- _ASSIGNMENT_
Only one portion of the data is to be written out: from the line bearing "The image size is (1108, 541)." through the line bearing "You are a computer-use agent. The". Write it exactly as it appears.

[Stored items]
::::::::

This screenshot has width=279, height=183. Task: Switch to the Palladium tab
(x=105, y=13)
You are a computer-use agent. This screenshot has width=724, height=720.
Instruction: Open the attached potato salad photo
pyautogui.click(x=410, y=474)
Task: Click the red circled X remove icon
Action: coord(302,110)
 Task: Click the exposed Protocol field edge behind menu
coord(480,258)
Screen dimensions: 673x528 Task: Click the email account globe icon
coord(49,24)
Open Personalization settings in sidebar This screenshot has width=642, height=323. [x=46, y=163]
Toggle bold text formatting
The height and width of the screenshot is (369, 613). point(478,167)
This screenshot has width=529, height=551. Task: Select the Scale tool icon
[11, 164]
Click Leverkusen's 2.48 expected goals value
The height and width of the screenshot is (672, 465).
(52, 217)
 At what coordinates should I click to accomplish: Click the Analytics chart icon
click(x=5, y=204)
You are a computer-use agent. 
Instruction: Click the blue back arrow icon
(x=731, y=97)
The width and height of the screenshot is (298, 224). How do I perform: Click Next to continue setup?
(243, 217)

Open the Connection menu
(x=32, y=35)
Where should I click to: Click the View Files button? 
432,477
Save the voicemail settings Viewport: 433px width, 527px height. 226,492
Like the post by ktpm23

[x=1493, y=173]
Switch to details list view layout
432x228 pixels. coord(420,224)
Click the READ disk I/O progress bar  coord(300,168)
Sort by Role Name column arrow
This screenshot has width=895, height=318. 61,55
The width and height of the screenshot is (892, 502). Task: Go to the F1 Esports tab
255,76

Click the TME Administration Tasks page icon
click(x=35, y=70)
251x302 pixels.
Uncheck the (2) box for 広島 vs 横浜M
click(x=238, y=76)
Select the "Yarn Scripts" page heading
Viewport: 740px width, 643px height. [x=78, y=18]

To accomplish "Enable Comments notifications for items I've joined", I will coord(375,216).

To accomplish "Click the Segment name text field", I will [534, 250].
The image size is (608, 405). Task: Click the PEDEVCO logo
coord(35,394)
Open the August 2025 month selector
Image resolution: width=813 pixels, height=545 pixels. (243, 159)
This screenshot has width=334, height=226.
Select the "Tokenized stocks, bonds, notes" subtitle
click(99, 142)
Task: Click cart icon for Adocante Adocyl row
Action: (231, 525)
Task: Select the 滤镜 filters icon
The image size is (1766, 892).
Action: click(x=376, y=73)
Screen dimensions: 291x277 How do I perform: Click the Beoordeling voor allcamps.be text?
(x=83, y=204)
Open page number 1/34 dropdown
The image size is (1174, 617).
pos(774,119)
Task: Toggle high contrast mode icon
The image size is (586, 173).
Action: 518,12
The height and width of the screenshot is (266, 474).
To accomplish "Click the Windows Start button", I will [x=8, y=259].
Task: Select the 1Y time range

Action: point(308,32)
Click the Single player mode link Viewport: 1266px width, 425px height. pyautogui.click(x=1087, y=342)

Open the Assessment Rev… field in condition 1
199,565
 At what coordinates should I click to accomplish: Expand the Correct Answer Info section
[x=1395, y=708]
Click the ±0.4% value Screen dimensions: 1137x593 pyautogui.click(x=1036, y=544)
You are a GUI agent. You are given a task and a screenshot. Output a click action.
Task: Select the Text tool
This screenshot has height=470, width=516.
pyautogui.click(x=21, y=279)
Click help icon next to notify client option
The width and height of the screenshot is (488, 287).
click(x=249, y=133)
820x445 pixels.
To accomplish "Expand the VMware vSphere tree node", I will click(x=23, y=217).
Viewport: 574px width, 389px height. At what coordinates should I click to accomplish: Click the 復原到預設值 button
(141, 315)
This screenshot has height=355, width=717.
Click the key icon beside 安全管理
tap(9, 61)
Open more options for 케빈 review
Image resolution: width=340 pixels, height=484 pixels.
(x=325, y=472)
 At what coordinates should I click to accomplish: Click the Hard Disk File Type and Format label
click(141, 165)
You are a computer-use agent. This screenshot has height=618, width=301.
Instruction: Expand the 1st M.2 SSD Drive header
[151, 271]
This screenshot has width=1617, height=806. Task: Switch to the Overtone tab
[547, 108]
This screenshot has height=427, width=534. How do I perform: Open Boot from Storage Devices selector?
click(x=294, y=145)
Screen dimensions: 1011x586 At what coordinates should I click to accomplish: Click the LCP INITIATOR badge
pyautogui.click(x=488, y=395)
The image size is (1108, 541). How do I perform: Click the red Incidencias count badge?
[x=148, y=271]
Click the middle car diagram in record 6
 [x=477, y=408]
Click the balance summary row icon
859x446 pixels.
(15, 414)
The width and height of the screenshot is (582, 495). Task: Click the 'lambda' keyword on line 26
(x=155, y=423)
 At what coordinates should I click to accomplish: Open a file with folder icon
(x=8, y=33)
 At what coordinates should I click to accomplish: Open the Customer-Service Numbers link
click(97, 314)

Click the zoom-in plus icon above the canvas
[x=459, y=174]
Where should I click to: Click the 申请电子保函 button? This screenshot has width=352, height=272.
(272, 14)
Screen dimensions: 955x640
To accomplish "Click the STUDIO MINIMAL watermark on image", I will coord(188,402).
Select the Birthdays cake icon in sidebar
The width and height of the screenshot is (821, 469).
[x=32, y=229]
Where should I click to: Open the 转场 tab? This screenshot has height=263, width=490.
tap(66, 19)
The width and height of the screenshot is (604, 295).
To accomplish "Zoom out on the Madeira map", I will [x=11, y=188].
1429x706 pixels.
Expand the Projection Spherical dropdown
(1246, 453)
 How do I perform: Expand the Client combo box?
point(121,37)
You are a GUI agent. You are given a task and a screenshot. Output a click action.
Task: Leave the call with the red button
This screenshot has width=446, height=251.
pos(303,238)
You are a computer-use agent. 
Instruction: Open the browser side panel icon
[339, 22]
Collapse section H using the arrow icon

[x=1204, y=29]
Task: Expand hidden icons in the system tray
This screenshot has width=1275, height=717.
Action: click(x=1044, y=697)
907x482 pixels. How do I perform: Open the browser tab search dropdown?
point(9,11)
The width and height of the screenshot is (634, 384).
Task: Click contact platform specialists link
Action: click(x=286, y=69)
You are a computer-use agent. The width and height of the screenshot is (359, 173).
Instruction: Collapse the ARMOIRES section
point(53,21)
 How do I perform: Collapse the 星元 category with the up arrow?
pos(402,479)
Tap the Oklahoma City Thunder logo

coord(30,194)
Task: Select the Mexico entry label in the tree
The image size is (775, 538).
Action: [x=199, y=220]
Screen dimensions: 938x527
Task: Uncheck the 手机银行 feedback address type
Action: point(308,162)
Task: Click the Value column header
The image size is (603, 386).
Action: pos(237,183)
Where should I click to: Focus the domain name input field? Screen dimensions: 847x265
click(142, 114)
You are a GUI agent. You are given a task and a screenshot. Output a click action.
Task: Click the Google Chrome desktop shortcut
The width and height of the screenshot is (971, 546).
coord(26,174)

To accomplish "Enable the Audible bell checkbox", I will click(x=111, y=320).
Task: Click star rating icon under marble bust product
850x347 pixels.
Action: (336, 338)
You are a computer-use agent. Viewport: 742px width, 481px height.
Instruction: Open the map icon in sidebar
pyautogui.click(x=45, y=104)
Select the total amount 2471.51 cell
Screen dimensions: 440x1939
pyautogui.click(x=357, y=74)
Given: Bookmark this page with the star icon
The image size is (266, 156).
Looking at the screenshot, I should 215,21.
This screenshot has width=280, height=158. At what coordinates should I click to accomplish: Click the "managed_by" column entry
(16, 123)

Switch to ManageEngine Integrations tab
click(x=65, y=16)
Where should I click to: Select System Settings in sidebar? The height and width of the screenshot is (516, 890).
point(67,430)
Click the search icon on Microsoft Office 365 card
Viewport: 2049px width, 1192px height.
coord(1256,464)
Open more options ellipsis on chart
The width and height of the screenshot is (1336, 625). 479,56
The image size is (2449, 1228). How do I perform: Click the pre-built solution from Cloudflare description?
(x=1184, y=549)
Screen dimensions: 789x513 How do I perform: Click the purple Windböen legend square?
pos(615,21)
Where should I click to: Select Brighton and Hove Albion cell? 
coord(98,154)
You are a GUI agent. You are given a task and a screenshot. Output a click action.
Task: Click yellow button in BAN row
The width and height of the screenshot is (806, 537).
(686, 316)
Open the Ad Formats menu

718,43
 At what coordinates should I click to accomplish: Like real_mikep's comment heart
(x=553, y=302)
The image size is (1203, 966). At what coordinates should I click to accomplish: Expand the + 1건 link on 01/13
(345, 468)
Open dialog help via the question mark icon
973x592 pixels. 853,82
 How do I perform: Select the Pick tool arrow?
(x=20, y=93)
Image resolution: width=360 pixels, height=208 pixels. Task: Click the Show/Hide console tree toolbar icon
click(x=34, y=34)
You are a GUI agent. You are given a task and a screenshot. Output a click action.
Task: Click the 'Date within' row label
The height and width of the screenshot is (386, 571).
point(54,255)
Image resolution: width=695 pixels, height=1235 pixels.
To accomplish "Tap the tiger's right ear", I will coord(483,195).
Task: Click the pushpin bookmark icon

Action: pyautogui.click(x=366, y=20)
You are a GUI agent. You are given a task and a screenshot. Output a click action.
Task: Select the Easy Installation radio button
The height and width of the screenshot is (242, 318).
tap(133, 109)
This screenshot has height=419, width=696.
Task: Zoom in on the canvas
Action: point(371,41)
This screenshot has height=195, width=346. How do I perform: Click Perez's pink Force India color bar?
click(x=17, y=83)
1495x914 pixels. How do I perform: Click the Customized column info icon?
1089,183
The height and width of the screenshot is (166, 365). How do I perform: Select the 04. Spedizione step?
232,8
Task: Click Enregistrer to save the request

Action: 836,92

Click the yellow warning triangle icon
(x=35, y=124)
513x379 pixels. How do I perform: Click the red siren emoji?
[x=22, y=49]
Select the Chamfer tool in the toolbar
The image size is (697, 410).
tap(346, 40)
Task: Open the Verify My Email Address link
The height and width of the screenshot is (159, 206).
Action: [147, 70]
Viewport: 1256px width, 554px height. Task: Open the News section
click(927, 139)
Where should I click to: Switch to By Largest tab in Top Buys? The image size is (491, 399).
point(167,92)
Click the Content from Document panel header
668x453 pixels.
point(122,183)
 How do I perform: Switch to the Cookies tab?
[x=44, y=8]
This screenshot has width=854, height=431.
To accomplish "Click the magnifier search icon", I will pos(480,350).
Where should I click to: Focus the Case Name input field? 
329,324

::::::::

- _OUTPUT FOR THIS TASK_
The image size is (1108, 541). How do I perform: Click the red Incidencias count badge?
[x=148, y=271]
Click the middle car diagram in record 6
 [x=477, y=408]
Click the balance summary row icon
859x446 pixels.
(15, 414)
The width and height of the screenshot is (582, 495). Task: Click the 'lambda' keyword on line 26
(x=155, y=423)
 At what coordinates should I click to accomplish: Open a file with folder icon
(x=8, y=33)
 At what coordinates should I click to accomplish: Open the Customer-Service Numbers link
click(97, 314)

Click the zoom-in plus icon above the canvas
[x=459, y=174]
Where should I click to: Click the 申请电子保函 button? This screenshot has width=352, height=272.
(272, 14)
Screen dimensions: 955x640
To accomplish "Click the STUDIO MINIMAL watermark on image", I will coord(188,402).
Select the Birthdays cake icon in sidebar
The width and height of the screenshot is (821, 469).
[x=32, y=229]
Where should I click to: Open the 转场 tab? This screenshot has height=263, width=490.
tap(66, 19)
The width and height of the screenshot is (604, 295).
To accomplish "Zoom out on the Madeira map", I will [x=11, y=188].
1429x706 pixels.
Expand the Projection Spherical dropdown
(1246, 453)
 How do I perform: Expand the Client combo box?
point(121,37)
You are a GUI agent. You are given a task and a screenshot. Output a click action.
Task: Leave the call with the red button
This screenshot has width=446, height=251.
pos(303,238)
You are a computer-use agent. 
Instruction: Open the browser side panel icon
[339, 22]
Collapse section H using the arrow icon

[x=1204, y=29]
Task: Expand hidden icons in the system tray
This screenshot has width=1275, height=717.
Action: click(x=1044, y=697)
907x482 pixels. How do I perform: Open the browser tab search dropdown?
point(9,11)
The width and height of the screenshot is (634, 384).
Task: Click contact platform specialists link
Action: click(x=286, y=69)
You are a computer-use agent. The width and height of the screenshot is (359, 173).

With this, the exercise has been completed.